Exercise task 1:
List every technique that the passage on neural network pruning introduces by a name in quotation marks.
Exercise task 2:
In the passage on neural network pruning, what happens in the second stage of the method by Guo et al.?

Extract:
(begin)

Narang et al. [23] propose a method for introducing sparsity into the weight matrices of recurrent neural networks (RNNs), which can reduce various computations and memory accesses essential during inference. The sparsity is introduced through a process called “structured pruning,” where groups of weights in the weight matrices are pruned simultaneously to maintain the structure of the matrices. The authors propose several different pruning techniques, including pruning individual weights, entire rows and columns, and even entire matrices. To mitigate the potential accuracy loss caused by pruning, the authors propose a technique called “iterative pruning and retraining,” like the method proposed in [20], where the network is repeatedly pruned and then retrained on the pruned architecture to recover the lost accuracy. The paper provides experimental results demonstrating the effectiveness of the proposed method, showing that it can achieve significant reductions in the number of parameters and computations without sacrificing accuracy on a range of datasets and RNN architectures.

Guo et al. [24] propose a method for surgically removing redundant neurons and connections that do not contribute significantly to the network’s performance during training, without compromising the network’s accuracy. The method is based on a two-stage process. In the first stage, the network is trained to identify the redundant components using a set of heuristics, such as the magnitude of weights or the magnitude of activations. In the second stage, the redundant components are surgically removed, and the network is retrained on the pruned architecture to recover the lost accuracy. To further optimize the network, the authors propose a technique called “channel pruning,” where entire channels of feature maps are removed from CNNs, which can significantly reduce various computations and memory accesses essential during inference. The paper provides experimental results demonstrating the effectiveness of the proposed method, showing that it can achieve significant reductions in the number of parameters and computation without sacrificing accuracy on a range of datasets and architectures.

(end)

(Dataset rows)
(begin)

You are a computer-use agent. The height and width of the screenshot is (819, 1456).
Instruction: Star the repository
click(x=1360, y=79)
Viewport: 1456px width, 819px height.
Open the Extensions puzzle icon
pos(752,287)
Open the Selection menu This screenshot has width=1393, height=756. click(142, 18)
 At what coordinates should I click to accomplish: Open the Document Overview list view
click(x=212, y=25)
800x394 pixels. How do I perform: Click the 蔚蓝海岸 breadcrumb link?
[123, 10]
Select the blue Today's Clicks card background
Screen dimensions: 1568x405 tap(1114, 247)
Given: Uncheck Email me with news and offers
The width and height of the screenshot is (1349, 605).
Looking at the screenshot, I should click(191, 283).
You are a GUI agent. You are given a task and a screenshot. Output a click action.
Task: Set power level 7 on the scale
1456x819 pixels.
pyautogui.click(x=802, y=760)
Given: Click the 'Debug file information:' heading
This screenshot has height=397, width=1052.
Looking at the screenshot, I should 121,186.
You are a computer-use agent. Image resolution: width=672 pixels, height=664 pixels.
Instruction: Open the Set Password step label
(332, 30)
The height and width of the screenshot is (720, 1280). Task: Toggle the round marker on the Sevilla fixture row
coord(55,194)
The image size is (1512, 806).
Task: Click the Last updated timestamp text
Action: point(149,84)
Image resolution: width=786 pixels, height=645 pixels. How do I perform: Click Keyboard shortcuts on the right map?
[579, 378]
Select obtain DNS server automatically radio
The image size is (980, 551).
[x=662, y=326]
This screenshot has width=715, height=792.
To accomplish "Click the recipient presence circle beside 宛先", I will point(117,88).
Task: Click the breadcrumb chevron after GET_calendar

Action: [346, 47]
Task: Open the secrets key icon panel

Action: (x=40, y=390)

(end)

Complete answer 1:
structured pruning
iterative pruning and retraining
channel pruning

Complete answer 2:
The redundant components are surgically removed, and the network is retrained on the pruned architecture to recover the lost accuracy.